Stiffer civil penalties, criminal sanctions and more aggressive investigations are necessary to stem the tide of worker misclassifications among unscrupulous Connecticut employers, authorities said Wednesday.
Attorney General Richard Blumenthal said these are among remedies the Joint Enforcement on Worker Misclassification, which he co-chairs, will recommend to state lawmakers. Acting Connecticut Labor Commissioner Linda Agnew is the other co-chair.
“A crackdown on misclassification cheating is long overdue — because it does devastating harm to taxpayers, workers and honest businesses,” Blumenthal said in a statement following a press conference Wednesday announcing the recommendations.
“Calling workers independent contractors when they are really employees costs workers benefits, taxpayers revenue and honest businesses a fair opportunity to compete for work,” he said.
Among the commission’s recommendations is raising the penalty from $300 per violation to $300 to $1,000 a day per violation.
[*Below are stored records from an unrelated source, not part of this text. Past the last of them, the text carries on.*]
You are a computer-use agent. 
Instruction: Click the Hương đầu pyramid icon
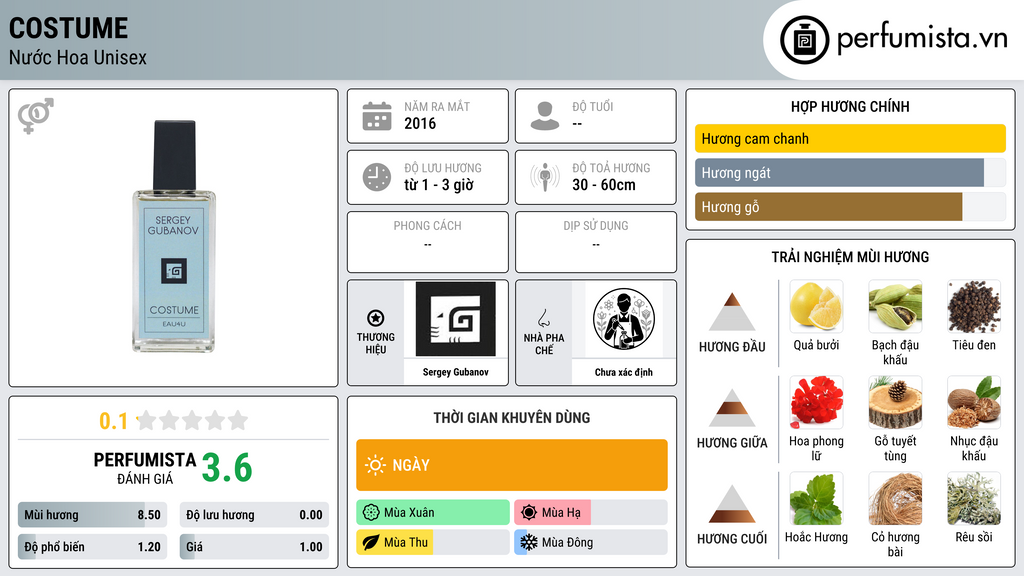pos(732,312)
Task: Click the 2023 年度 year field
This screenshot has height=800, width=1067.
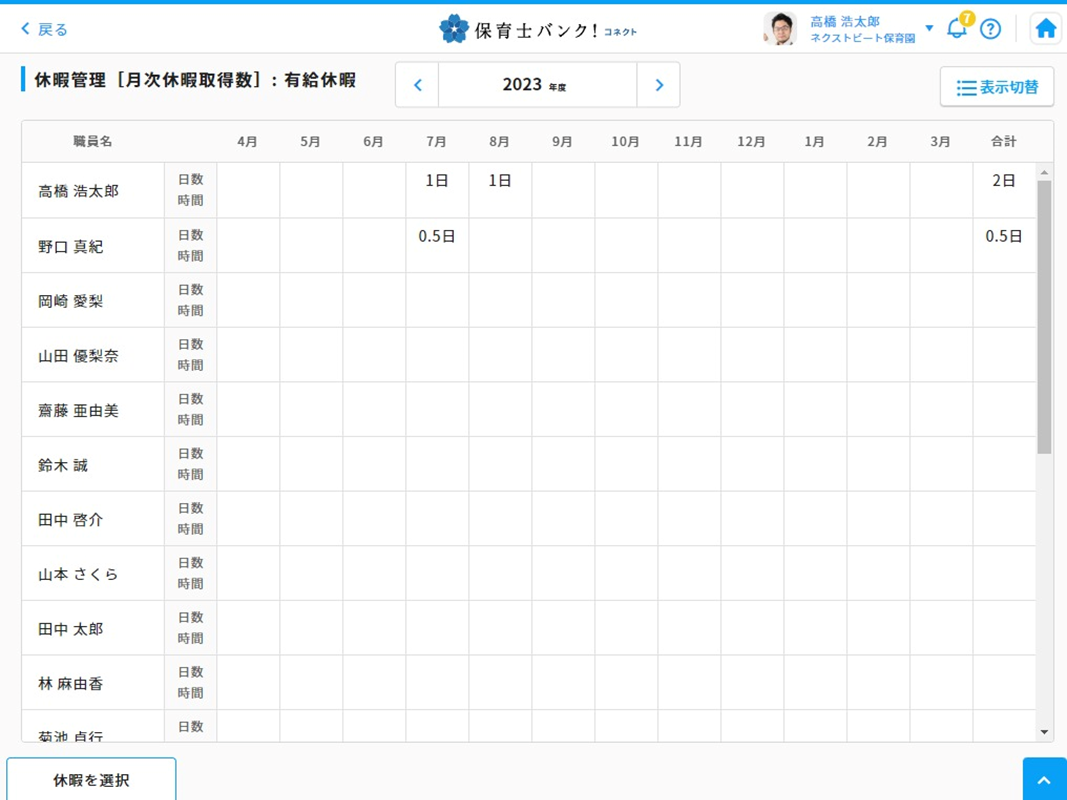Action: click(537, 85)
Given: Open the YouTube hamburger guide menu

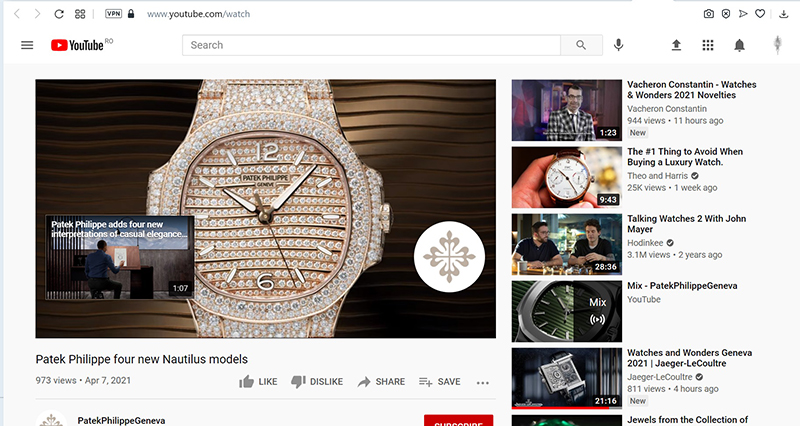Looking at the screenshot, I should click(x=27, y=45).
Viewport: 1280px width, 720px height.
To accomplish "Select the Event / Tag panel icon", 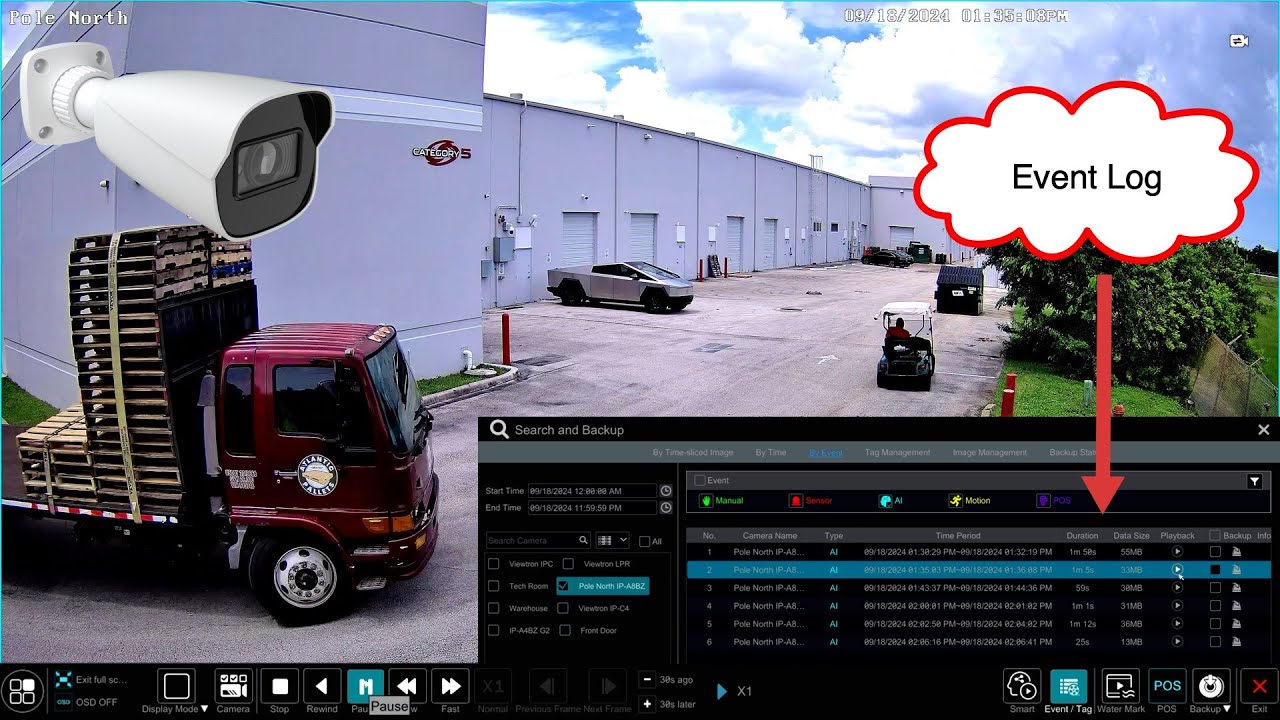I will click(x=1069, y=686).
Violators also would be subject to criminal sanctions. Moreover, enforcement officials would have the authority to mount joint investigations of misclassification complaints with other state agencies.
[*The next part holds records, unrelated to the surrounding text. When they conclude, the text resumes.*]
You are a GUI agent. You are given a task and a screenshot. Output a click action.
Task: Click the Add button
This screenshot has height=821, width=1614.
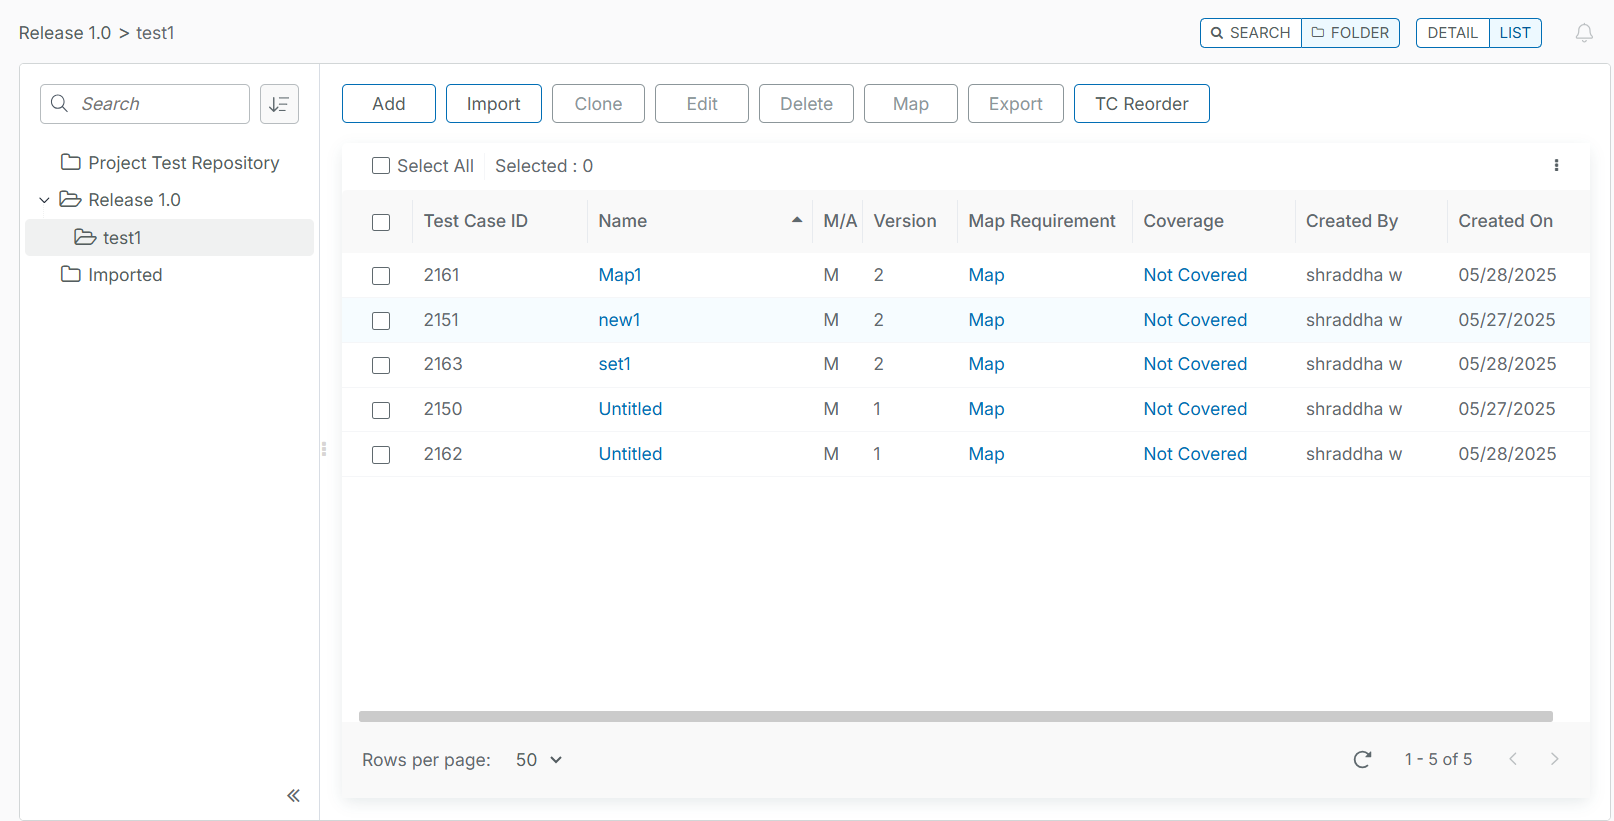[388, 104]
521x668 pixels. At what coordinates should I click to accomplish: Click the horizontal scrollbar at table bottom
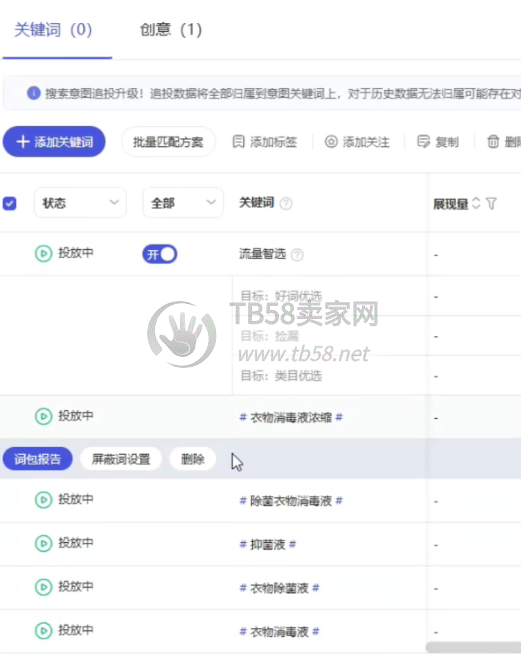click(473, 648)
A Hartford Business Journal investigation last summer found that the state’s two-year effort to stem the practice had resulted in more than 220 stop-work orders at construction sites statewide.
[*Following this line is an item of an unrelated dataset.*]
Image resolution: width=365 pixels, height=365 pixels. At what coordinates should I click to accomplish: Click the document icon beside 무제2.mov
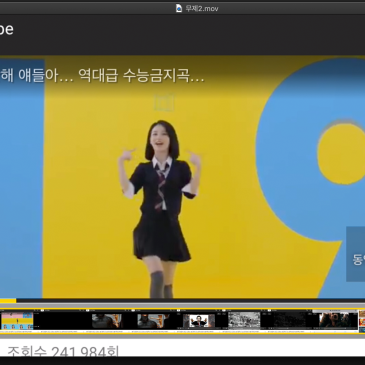tap(179, 8)

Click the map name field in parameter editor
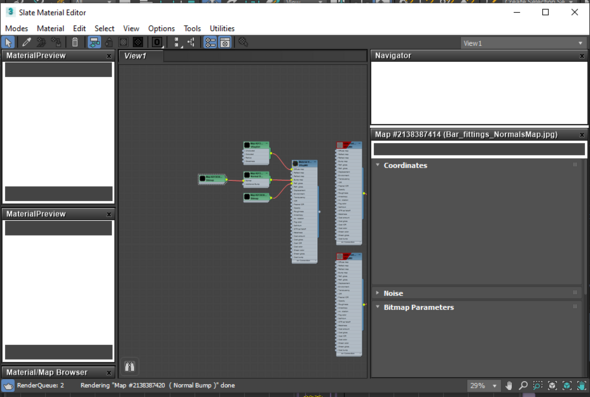pyautogui.click(x=479, y=149)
One University of Connecticut economist said the practice is part of an underground economy that costs state taxpayers about $10.5 billion in, among other things, uncollected workers compensation and payroll taxes, and unreimbursed medical care for workers.
HBJ’s investigation found that Connecticut’s enforcement efforts were hampered by a lack of staff and provisions in state law to bar repeat offenders from getting private work.
Neighboring New York and Massachusetts, however, have in place such provisions and have mustered a more effective crackdown.
Other misclassification commission members are the Chief State’s Attorney’s Office, the Department of Revenue Services and the Workers Compensation Commission.
The panel is advised by a group consisting of representatives of labor unions, industry associations and other business groups.